Thursday, April 26, 2012

All who seek the roots of life dig in solitude for them.

Carl Henrik Andreas Bjerregaard (1845-1922) was born in Denmark in 1845. Graduating from the University of Copenhagen in 1863, he went on to become a professor of botany. In 1873 he came to America for political reasons in 1873 from his native Denmark (he had been a spy for the Danish army)and in 1879 became Librarian at the Astor Library, which later merged with the Lenox Library to form the Reference Division of the New York Public Library, eventually becoming Chief of its Main Reading Room. His interest in the spiritual life can be seen in the books and articles he wrote.

§ Data lines:

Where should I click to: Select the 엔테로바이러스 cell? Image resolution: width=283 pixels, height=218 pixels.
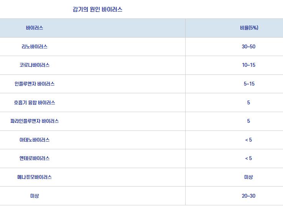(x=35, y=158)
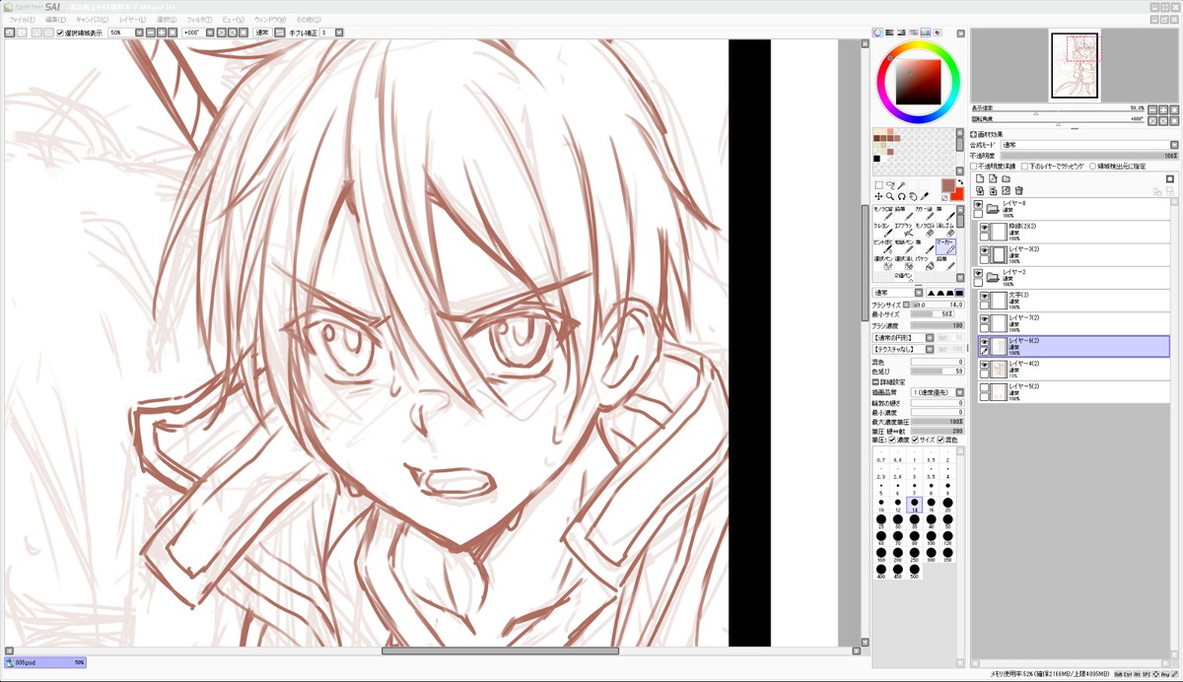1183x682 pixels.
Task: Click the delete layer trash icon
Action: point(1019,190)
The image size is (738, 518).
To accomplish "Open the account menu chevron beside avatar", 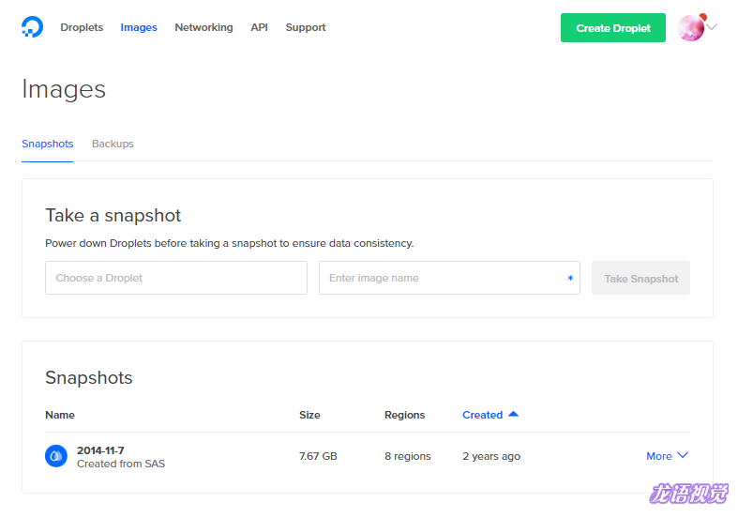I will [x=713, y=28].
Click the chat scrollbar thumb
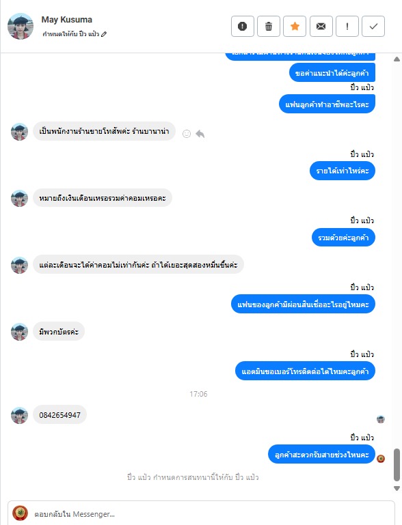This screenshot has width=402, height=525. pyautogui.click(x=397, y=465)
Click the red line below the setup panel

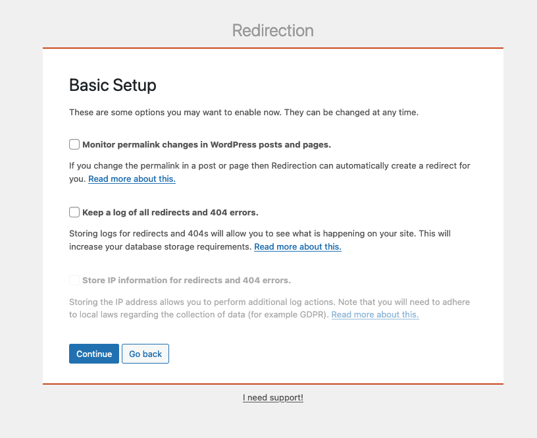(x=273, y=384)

...

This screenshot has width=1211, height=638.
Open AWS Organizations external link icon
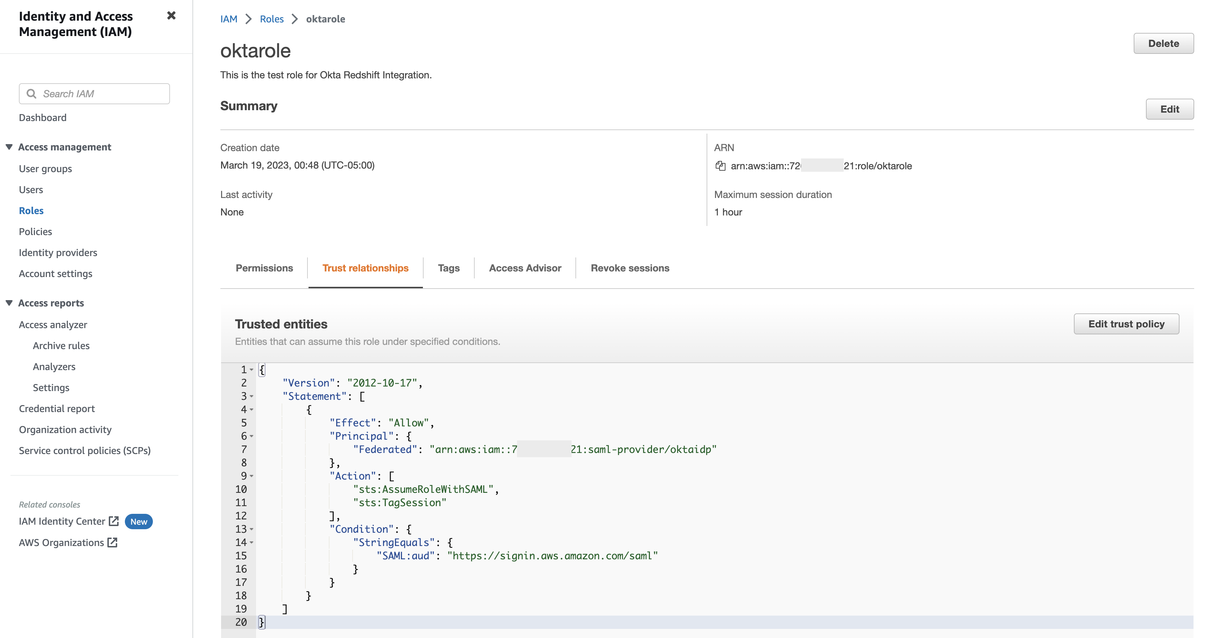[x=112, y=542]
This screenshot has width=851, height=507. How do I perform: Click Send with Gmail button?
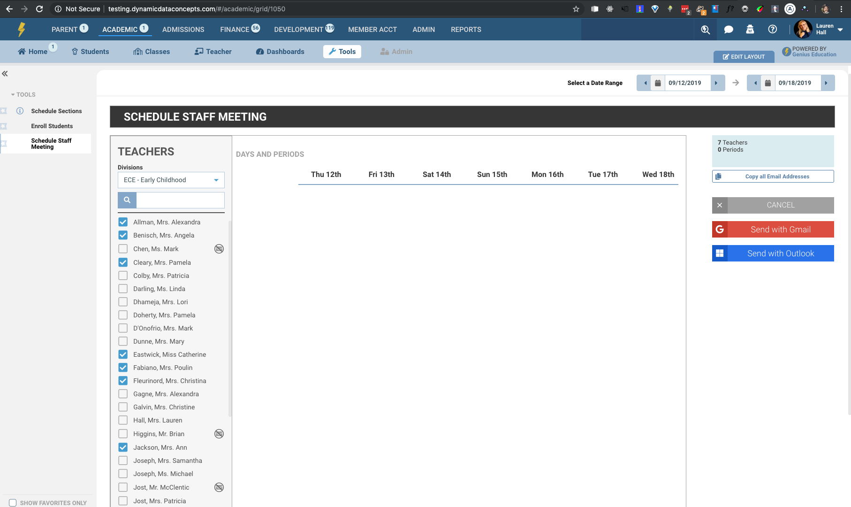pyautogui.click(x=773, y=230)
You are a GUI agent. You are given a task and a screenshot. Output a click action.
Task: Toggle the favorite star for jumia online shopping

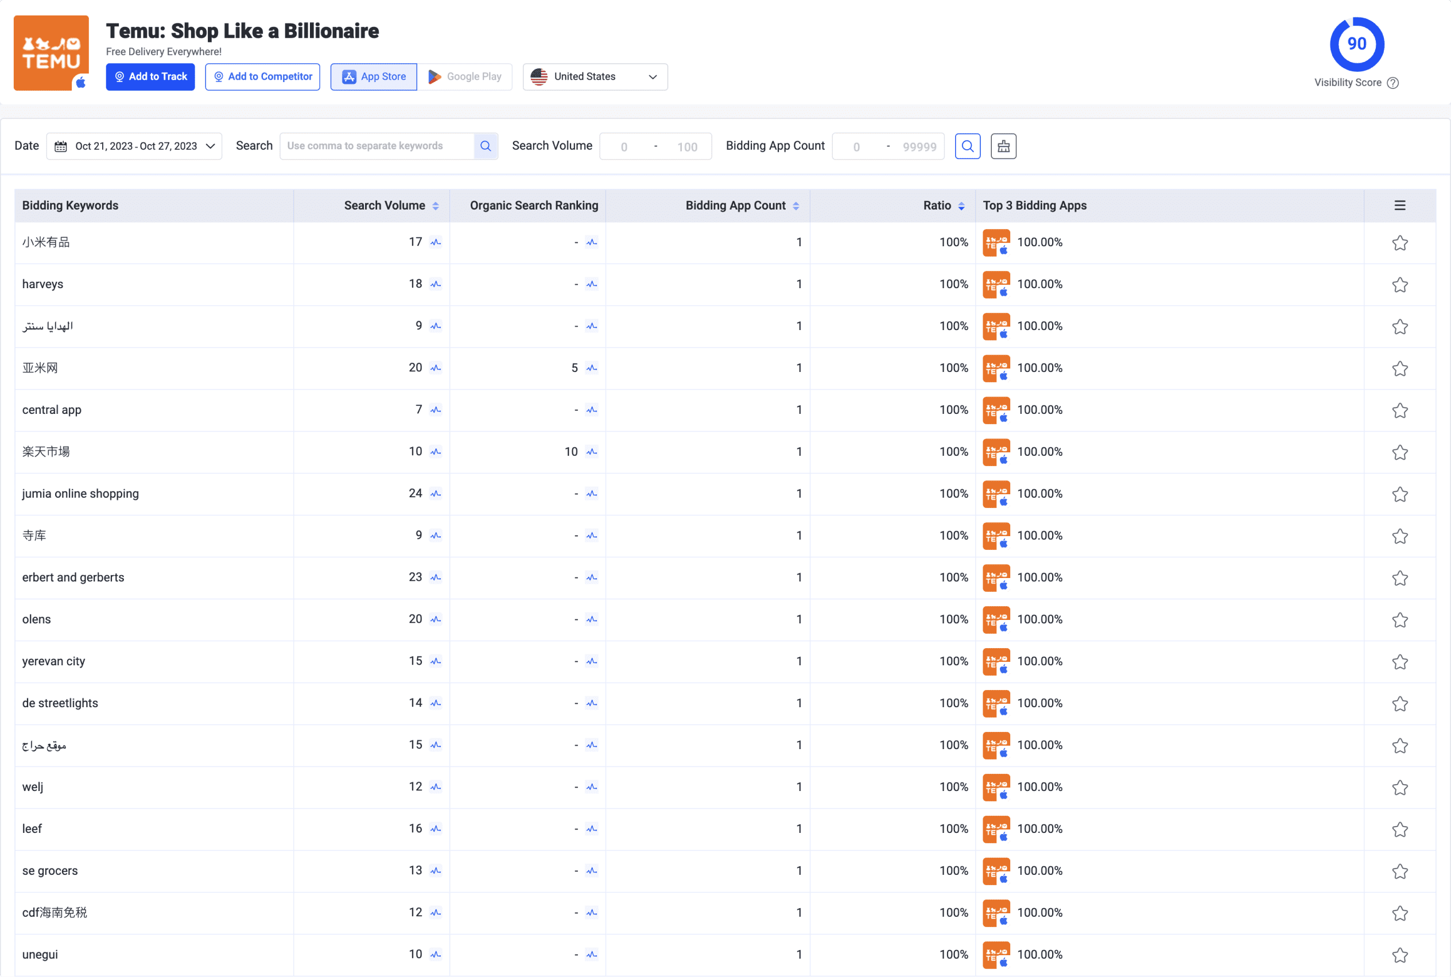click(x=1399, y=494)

§ Task statement: Please list every distinct year that appears in the Bjerregaard biography, including its dateline, in order of first appearance.

§ Task result: 2012, 1845, 1922, 1863, 1873, 1879